Item-finding records
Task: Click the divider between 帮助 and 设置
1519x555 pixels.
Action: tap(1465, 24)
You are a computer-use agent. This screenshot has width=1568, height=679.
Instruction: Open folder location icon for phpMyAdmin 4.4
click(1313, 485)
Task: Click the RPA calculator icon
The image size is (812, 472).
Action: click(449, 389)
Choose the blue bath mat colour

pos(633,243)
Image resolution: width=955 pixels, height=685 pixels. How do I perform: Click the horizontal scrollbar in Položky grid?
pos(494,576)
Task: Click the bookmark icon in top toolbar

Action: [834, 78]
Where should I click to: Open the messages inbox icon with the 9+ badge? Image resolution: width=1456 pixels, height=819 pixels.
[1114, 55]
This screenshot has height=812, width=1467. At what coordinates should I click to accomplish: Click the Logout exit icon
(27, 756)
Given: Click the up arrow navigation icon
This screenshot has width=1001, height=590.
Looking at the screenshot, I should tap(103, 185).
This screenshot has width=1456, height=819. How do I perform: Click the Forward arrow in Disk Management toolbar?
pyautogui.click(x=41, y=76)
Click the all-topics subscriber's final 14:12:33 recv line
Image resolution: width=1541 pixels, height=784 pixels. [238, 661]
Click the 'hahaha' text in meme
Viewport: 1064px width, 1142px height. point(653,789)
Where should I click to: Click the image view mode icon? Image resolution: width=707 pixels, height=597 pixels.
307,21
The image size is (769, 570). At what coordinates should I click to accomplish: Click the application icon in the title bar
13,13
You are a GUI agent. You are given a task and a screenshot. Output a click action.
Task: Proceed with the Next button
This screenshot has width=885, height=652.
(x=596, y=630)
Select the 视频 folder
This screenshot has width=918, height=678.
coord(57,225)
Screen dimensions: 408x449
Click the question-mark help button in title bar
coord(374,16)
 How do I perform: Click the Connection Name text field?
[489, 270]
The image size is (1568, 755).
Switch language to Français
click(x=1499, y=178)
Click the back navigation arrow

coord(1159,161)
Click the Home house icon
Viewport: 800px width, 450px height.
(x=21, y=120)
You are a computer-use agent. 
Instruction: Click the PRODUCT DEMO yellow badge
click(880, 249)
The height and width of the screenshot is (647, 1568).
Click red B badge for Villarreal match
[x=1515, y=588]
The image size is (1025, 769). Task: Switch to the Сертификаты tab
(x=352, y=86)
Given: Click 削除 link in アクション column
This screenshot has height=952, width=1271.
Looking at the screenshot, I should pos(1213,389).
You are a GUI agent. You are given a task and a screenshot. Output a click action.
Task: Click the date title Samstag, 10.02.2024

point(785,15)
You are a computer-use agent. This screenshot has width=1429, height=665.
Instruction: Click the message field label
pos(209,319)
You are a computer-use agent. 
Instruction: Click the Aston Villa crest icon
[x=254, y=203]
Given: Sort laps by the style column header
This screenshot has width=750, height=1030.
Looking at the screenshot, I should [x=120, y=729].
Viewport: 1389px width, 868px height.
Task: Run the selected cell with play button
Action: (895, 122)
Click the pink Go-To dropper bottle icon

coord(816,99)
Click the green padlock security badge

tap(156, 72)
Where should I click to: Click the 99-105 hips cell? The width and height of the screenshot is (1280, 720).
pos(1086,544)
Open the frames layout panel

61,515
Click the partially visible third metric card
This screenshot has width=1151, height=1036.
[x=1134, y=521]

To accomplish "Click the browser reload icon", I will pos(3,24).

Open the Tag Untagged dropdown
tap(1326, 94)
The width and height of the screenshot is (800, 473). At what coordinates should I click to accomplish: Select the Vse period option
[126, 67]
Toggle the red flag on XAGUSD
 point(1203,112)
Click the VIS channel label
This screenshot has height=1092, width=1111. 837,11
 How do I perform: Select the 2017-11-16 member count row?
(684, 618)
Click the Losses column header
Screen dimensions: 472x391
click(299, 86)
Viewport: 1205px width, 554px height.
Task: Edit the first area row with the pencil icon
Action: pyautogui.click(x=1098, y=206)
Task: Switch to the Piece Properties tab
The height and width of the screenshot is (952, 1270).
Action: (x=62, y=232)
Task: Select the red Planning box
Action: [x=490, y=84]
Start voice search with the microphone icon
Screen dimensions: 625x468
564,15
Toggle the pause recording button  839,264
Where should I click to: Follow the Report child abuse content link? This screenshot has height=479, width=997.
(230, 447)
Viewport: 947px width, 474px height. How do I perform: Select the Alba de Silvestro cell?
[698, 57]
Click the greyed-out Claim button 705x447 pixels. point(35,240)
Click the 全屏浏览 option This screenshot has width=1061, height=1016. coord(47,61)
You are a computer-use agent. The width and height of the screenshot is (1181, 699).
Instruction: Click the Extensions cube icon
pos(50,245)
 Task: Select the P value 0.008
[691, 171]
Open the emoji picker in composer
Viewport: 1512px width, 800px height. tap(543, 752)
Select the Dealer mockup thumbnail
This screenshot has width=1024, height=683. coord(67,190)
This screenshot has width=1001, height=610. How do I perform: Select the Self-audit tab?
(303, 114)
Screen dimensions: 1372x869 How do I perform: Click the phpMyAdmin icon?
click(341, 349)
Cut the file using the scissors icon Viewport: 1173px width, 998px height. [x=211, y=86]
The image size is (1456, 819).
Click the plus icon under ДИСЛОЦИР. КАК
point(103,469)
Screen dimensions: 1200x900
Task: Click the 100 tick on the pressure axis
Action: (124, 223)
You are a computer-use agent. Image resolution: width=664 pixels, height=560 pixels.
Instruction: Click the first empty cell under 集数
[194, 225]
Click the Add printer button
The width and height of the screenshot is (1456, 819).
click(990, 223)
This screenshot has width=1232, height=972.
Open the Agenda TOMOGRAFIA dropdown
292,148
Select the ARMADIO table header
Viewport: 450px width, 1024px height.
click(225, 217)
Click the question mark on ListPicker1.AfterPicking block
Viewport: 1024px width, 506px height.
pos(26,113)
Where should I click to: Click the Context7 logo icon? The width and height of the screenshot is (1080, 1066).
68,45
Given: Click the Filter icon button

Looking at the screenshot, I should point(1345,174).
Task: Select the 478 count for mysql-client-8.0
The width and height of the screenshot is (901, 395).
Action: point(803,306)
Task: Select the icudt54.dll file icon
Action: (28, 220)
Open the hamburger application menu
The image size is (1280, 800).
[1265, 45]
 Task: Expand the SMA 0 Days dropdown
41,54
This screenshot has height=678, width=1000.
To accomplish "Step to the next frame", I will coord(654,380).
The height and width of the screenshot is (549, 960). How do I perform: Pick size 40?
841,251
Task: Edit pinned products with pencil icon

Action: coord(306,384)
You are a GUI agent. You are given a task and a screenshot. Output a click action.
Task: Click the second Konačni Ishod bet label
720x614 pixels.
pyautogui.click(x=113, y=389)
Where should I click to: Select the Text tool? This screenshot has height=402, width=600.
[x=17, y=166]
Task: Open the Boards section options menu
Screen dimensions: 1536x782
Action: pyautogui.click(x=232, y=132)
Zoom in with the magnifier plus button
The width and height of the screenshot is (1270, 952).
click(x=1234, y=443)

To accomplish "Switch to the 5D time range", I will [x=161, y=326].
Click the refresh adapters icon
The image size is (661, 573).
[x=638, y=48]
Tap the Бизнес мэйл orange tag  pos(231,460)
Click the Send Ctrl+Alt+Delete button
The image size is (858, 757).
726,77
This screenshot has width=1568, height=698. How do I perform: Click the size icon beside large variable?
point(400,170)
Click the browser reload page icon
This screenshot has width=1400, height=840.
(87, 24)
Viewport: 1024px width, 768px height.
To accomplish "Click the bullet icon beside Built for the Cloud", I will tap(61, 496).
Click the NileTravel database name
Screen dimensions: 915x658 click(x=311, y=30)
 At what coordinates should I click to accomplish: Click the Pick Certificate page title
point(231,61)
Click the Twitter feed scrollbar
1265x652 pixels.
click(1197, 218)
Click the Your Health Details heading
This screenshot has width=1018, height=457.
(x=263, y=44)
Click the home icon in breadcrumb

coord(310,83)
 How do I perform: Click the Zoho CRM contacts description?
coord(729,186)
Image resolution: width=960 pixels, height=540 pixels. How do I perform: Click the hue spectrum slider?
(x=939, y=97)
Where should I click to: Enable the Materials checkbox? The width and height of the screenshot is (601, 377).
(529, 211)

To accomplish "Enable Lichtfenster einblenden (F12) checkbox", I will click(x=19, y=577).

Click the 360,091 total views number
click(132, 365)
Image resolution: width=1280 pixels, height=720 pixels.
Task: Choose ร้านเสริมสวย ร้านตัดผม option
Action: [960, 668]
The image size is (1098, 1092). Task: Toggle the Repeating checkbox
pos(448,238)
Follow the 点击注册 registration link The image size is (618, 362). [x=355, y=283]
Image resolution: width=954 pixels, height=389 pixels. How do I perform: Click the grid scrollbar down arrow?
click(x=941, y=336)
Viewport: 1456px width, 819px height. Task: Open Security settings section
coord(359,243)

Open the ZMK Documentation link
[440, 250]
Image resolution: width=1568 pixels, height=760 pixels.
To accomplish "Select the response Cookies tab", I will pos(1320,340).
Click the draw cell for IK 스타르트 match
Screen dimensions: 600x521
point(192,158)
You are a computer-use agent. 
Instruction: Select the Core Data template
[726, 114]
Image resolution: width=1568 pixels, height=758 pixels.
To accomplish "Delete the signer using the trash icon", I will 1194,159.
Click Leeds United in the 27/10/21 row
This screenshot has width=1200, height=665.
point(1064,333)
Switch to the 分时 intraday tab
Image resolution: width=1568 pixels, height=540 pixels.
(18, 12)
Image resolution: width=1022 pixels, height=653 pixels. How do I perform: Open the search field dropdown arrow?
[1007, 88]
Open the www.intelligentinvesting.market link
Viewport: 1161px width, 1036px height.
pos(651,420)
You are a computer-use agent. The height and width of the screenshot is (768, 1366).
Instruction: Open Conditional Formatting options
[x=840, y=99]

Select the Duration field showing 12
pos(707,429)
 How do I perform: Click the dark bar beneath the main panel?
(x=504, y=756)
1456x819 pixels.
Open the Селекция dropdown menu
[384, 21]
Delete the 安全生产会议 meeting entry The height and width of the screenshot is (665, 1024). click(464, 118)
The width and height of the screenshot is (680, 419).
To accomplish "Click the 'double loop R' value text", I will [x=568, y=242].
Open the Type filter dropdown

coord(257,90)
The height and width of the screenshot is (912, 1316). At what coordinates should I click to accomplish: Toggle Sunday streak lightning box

(Given exercise):
In the records, starting at the first line and ending at the line that contains "click(1313, 485)", substitute "separator" for "divider" and change nothing else. Give back only those lines.

(Solution):
Task: Click the separator between 帮助 and 设置
1519x555 pixels.
Action: tap(1465, 24)
You are a computer-use agent. This screenshot has width=1568, height=679.
Instruction: Open folder location icon for phpMyAdmin 4.4
click(1313, 485)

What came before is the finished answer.